## [Source records]
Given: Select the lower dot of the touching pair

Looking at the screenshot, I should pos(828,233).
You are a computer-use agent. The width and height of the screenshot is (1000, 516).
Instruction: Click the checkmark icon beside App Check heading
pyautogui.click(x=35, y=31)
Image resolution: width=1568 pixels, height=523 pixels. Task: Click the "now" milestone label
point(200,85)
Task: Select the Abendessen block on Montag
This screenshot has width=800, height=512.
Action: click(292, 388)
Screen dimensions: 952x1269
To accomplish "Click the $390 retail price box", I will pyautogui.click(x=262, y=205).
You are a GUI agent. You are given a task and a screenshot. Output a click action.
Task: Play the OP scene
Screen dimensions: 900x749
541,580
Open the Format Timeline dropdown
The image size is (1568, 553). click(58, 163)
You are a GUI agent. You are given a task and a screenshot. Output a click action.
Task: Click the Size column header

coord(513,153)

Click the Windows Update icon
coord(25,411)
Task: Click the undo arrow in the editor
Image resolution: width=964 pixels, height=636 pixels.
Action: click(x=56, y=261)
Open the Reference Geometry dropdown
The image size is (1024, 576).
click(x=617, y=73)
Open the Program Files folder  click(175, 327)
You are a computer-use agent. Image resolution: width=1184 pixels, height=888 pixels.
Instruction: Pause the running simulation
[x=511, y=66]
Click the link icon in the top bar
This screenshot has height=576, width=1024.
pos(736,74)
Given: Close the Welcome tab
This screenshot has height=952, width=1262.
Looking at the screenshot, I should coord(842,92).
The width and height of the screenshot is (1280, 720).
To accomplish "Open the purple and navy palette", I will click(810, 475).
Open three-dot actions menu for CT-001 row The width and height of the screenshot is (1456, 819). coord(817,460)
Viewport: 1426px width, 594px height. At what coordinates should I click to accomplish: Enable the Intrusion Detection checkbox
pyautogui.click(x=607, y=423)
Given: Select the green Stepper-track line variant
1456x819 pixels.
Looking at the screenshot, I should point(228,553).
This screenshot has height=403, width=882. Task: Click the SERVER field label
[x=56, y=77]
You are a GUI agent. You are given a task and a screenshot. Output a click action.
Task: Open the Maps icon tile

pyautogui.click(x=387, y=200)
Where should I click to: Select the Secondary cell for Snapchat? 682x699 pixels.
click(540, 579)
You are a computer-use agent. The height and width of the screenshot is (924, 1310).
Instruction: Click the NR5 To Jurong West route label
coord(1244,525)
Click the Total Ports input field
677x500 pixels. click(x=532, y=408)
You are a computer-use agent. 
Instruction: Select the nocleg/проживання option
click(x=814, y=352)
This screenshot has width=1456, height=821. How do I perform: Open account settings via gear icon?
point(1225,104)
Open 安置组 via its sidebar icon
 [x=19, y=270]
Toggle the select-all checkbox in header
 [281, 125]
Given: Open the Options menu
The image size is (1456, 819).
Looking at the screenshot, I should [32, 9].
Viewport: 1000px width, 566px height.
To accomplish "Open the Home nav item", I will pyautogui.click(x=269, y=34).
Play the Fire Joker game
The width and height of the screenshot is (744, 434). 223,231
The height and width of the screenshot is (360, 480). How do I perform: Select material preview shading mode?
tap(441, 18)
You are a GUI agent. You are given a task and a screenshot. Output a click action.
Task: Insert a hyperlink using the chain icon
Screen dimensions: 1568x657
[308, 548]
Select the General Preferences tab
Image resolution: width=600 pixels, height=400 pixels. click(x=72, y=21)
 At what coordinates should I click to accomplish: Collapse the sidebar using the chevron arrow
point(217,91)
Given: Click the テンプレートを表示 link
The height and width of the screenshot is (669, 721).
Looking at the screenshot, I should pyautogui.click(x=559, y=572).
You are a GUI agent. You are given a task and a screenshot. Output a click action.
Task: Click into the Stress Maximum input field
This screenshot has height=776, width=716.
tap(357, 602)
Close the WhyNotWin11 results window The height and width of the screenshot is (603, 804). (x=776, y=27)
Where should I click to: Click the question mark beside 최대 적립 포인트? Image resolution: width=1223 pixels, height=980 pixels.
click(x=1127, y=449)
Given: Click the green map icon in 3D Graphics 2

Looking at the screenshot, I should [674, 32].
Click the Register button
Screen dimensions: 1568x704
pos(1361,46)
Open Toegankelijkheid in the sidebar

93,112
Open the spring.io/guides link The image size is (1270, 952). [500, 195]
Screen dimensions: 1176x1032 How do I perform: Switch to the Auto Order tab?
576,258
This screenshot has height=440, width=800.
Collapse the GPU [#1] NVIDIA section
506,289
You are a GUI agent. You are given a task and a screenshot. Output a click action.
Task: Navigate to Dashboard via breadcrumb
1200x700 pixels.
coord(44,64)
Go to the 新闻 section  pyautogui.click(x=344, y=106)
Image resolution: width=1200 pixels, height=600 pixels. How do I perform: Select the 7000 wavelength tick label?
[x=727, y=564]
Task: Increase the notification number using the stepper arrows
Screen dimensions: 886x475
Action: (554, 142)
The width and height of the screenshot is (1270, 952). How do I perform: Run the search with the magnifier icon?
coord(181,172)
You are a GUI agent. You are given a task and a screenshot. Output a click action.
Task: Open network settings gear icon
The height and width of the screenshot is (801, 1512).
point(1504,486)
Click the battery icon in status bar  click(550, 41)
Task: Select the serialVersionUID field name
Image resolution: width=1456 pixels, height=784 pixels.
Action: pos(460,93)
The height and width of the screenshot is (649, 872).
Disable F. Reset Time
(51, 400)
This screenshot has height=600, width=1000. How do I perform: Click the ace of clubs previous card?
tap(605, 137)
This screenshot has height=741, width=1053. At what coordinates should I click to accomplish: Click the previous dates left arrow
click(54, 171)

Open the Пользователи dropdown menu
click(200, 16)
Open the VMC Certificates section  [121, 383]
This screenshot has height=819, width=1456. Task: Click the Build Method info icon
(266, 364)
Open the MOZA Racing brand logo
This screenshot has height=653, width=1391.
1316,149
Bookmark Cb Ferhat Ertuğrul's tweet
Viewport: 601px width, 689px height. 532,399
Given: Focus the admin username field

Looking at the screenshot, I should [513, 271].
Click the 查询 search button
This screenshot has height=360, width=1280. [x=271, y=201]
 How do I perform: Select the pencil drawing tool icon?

## [Exercise]
Copy out all of the material above, line for line, with nothing changed, added, or left out.

## [Answer for the task]
Given: Select the lower dot of the touching pair

Looking at the screenshot, I should pos(828,233).
You are a computer-use agent. The width and height of the screenshot is (1000, 516).
Instruction: Click the checkmark icon beside App Check heading
pyautogui.click(x=35, y=31)
Image resolution: width=1568 pixels, height=523 pixels. Task: Click the "now" milestone label
point(200,85)
Task: Select the Abendessen block on Montag
This screenshot has width=800, height=512.
Action: click(292, 388)
Screen dimensions: 952x1269
To accomplish "Click the $390 retail price box", I will pyautogui.click(x=262, y=205).
You are a GUI agent. You are given a task and a screenshot. Output a click action.
Task: Play the OP scene
Screen dimensions: 900x749
541,580
Open the Format Timeline dropdown
The image size is (1568, 553). click(58, 163)
You are a GUI agent. You are given a task and a screenshot. Output a click action.
Task: Click the Size column header

coord(513,153)

Click the Windows Update icon
coord(25,411)
Task: Click the undo arrow in the editor
Image resolution: width=964 pixels, height=636 pixels.
Action: click(x=56, y=261)
Open the Reference Geometry dropdown
The image size is (1024, 576).
click(x=617, y=73)
Open the Program Files folder  click(175, 327)
You are a computer-use agent. Image resolution: width=1184 pixels, height=888 pixels.
Instruction: Pause the running simulation
[x=511, y=66]
Click the link icon in the top bar
This screenshot has height=576, width=1024.
pos(736,74)
Given: Close the Welcome tab
This screenshot has height=952, width=1262.
Looking at the screenshot, I should coord(842,92).
The width and height of the screenshot is (1280, 720).
To accomplish "Open the purple and navy palette", I will click(810, 475).
Open three-dot actions menu for CT-001 row The width and height of the screenshot is (1456, 819). coord(817,460)
Viewport: 1426px width, 594px height. At what coordinates should I click to accomplish: Enable the Intrusion Detection checkbox
pyautogui.click(x=607, y=423)
Given: Select the green Stepper-track line variant
1456x819 pixels.
Looking at the screenshot, I should point(228,553).
This screenshot has height=403, width=882. Task: Click the SERVER field label
[x=56, y=77]
You are a GUI agent. You are given a task and a screenshot. Output a click action.
Task: Open the Maps icon tile

pyautogui.click(x=387, y=200)
Where should I click to: Select the Secondary cell for Snapchat? 682x699 pixels.
click(540, 579)
You are a computer-use agent. The height and width of the screenshot is (924, 1310).
Instruction: Click the NR5 To Jurong West route label
coord(1244,525)
Click the Total Ports input field
677x500 pixels. click(x=532, y=408)
You are a computer-use agent. 
Instruction: Select the nocleg/проживання option
click(x=814, y=352)
This screenshot has width=1456, height=821. How do I perform: Open account settings via gear icon?
point(1225,104)
Open 安置组 via its sidebar icon
 [x=19, y=270]
Toggle the select-all checkbox in header
 [281, 125]
Given: Open the Options menu
The image size is (1456, 819).
Looking at the screenshot, I should [32, 9].
Viewport: 1000px width, 566px height.
To accomplish "Open the Home nav item", I will pyautogui.click(x=269, y=34).
Play the Fire Joker game
The width and height of the screenshot is (744, 434). 223,231
The height and width of the screenshot is (360, 480). How do I perform: Select material preview shading mode?
tap(441, 18)
You are a GUI agent. You are given a task and a screenshot. Output a click action.
Task: Insert a hyperlink using the chain icon
Screen dimensions: 1568x657
[308, 548]
Select the General Preferences tab
Image resolution: width=600 pixels, height=400 pixels. click(x=72, y=21)
 At what coordinates should I click to accomplish: Collapse the sidebar using the chevron arrow
point(217,91)
Given: Click the テンプレートを表示 link
The height and width of the screenshot is (669, 721).
Looking at the screenshot, I should pyautogui.click(x=559, y=572).
You are a GUI agent. You are given a task and a screenshot. Output a click action.
Task: Click into the Stress Maximum input field
This screenshot has height=776, width=716.
tap(357, 602)
Close the WhyNotWin11 results window The height and width of the screenshot is (603, 804). (x=776, y=27)
Where should I click to: Click the question mark beside 최대 적립 포인트? Image resolution: width=1223 pixels, height=980 pixels.
click(x=1127, y=449)
Given: Click the green map icon in 3D Graphics 2

Looking at the screenshot, I should [674, 32].
Click the Register button
Screen dimensions: 1568x704
pos(1361,46)
Open Toegankelijkheid in the sidebar

93,112
Open the spring.io/guides link The image size is (1270, 952). [500, 195]
Screen dimensions: 1176x1032 How do I perform: Switch to the Auto Order tab?
576,258
This screenshot has height=440, width=800.
Collapse the GPU [#1] NVIDIA section
506,289
You are a GUI agent. You are given a task and a screenshot. Output a click action.
Task: Navigate to Dashboard via breadcrumb
1200x700 pixels.
coord(44,64)
Go to the 新闻 section  pyautogui.click(x=344, y=106)
Image resolution: width=1200 pixels, height=600 pixels. How do I perform: Select the 7000 wavelength tick label?
[x=727, y=564]
Task: Increase the notification number using the stepper arrows
Screen dimensions: 886x475
Action: (554, 142)
The width and height of the screenshot is (1270, 952). How do I perform: Run the search with the magnifier icon?
coord(181,172)
You are a GUI agent. You are given a task and a screenshot. Output a click action.
Task: Open network settings gear icon
The height and width of the screenshot is (801, 1512).
point(1504,486)
Click the battery icon in status bar  click(550, 41)
Task: Select the serialVersionUID field name
Image resolution: width=1456 pixels, height=784 pixels.
Action: pos(460,93)
The height and width of the screenshot is (649, 872).
Disable F. Reset Time
(51, 400)
This screenshot has height=600, width=1000. How do I perform: Click the ace of clubs previous card?
tap(605, 137)
This screenshot has height=741, width=1053. At what coordinates should I click to accomplish: Click the previous dates left arrow
click(54, 171)

Open the Пользователи dropdown menu
click(200, 16)
Open the VMC Certificates section  [121, 383]
This screenshot has height=819, width=1456. Task: Click the Build Method info icon
(266, 364)
Open the MOZA Racing brand logo
This screenshot has height=653, width=1391.
1316,149
Bookmark Cb Ferhat Ertuğrul's tweet
Viewport: 601px width, 689px height. 532,399
Given: Focus the admin username field

Looking at the screenshot, I should [513, 271].
Click the 查询 search button
This screenshot has height=360, width=1280. [x=271, y=201]
 How do I perform: Select the pencil drawing tool icon?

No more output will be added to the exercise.